* 任务
原样引用以含有“Identify the location of exit-button-label: Exit.”的那一行开头、以含有“(953, 1294).”的那一行结尾的部分，首尾两行均包括在内；引文中略去图片。

* 数据条目
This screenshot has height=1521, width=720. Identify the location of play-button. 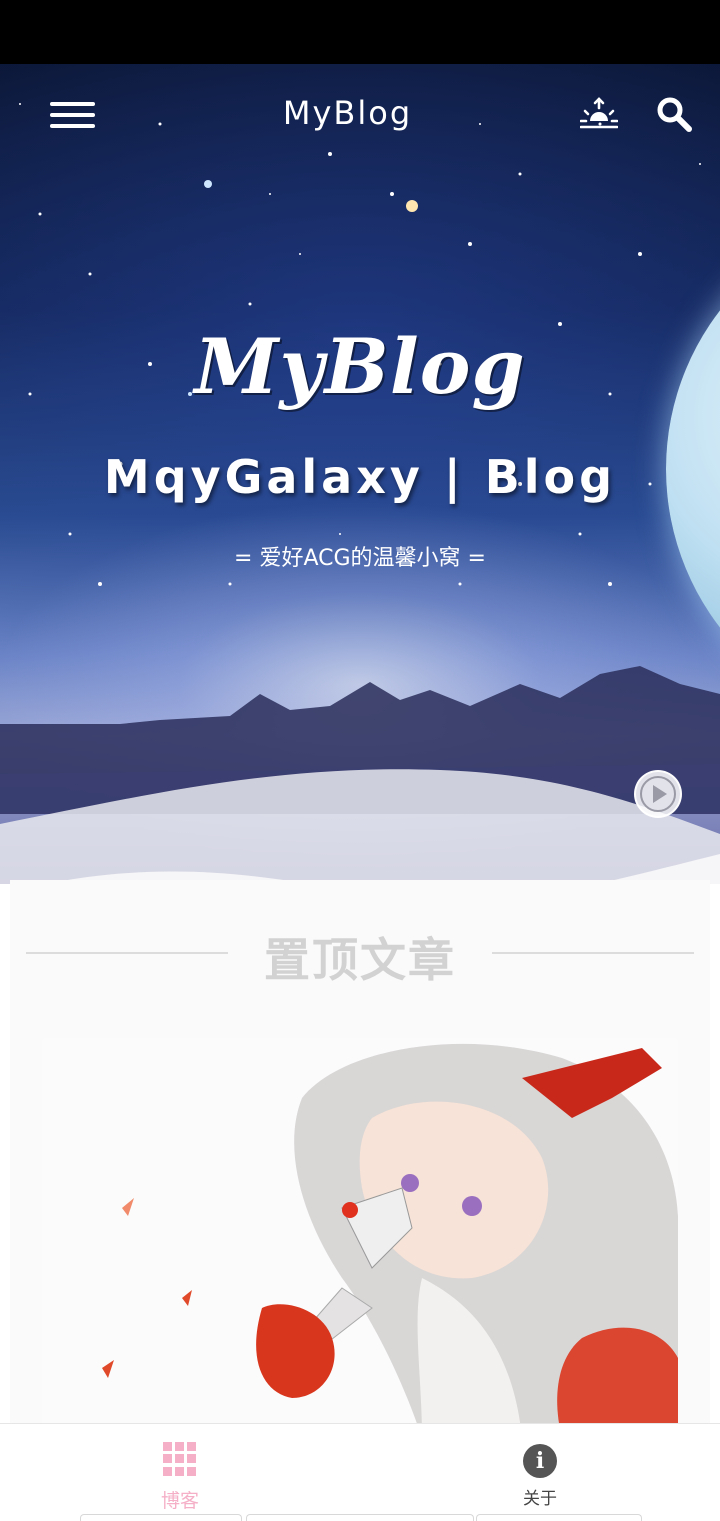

...

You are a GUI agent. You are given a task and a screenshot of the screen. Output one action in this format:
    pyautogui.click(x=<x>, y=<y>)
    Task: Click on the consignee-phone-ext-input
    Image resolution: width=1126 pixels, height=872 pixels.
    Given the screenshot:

...

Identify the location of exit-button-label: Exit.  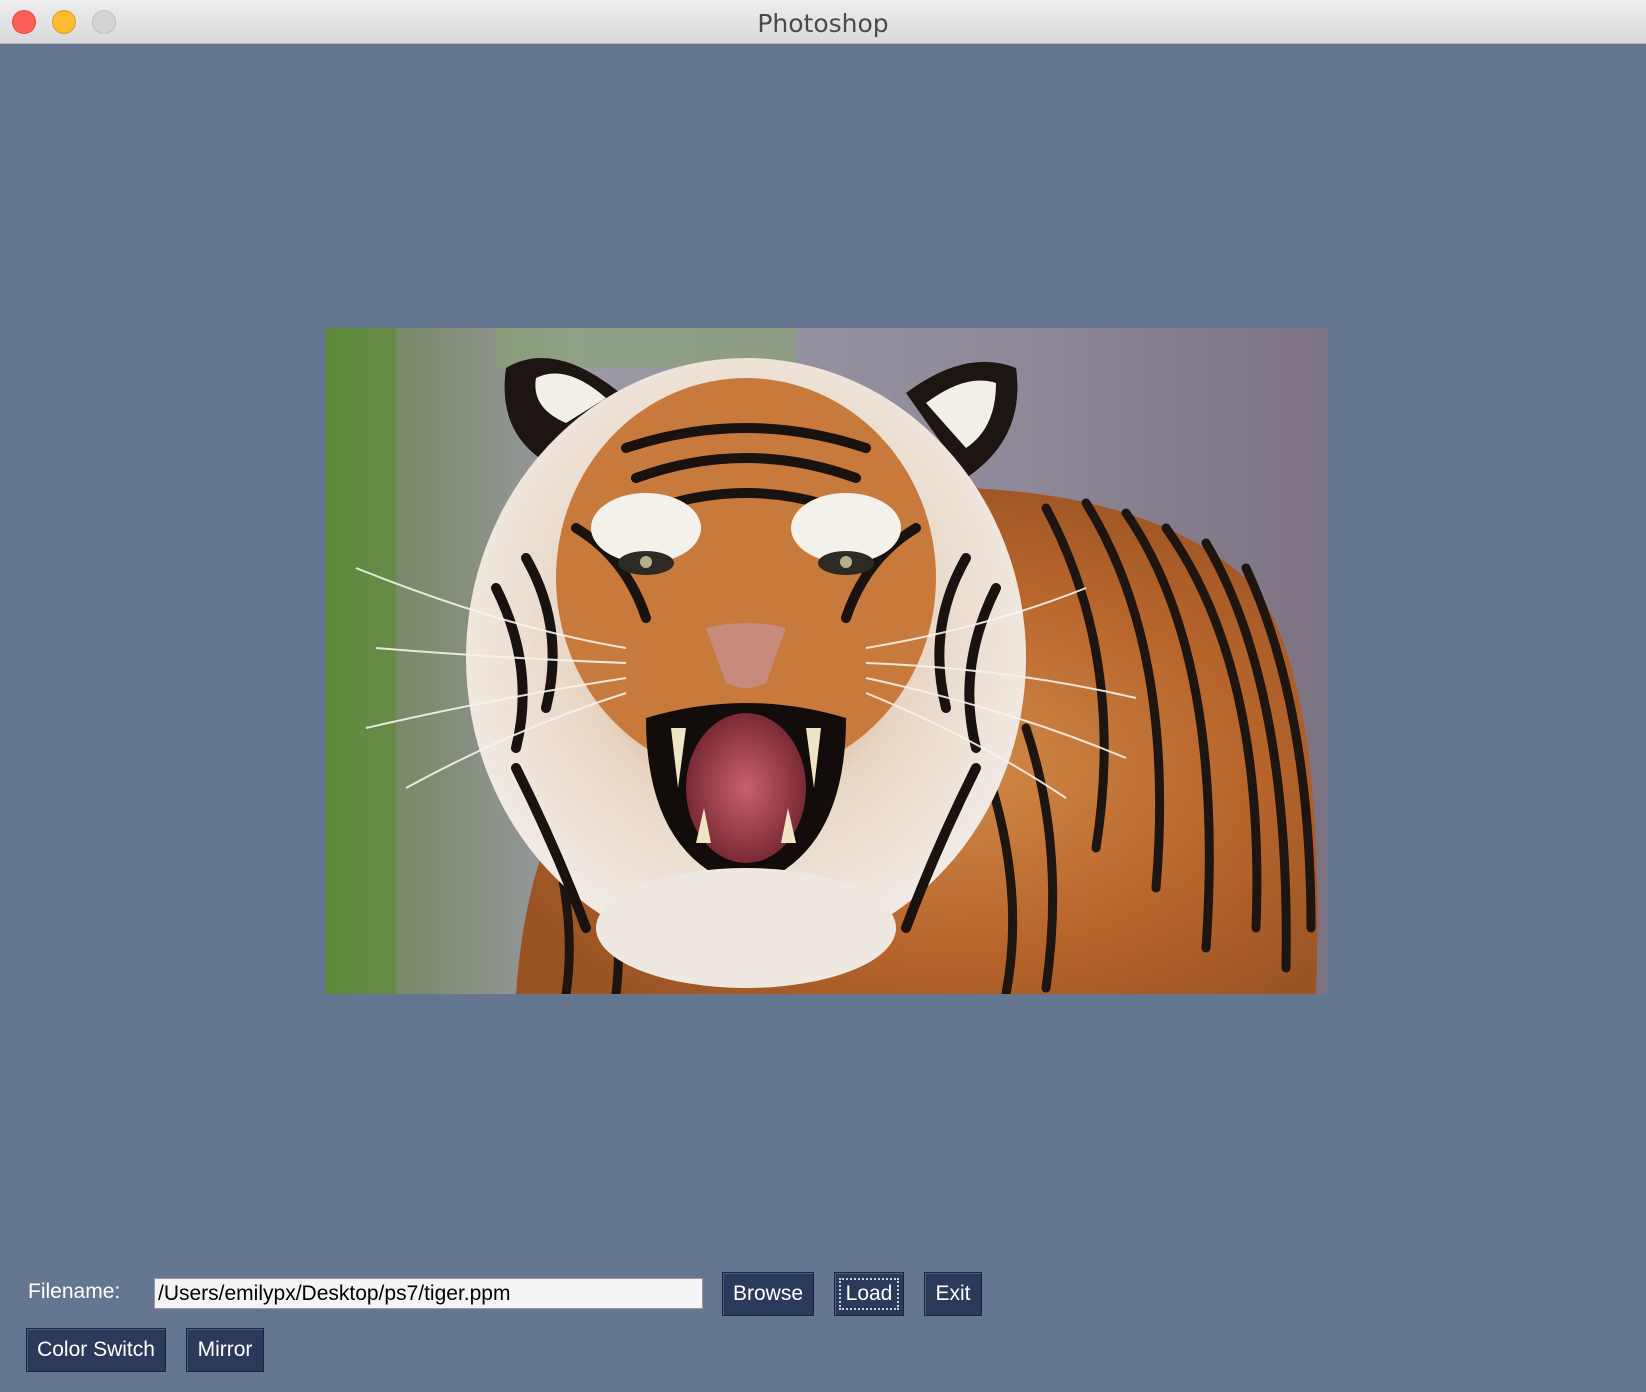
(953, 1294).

* 任务解答
Identify the location of exit-button-label: Exit.  
(953, 1294).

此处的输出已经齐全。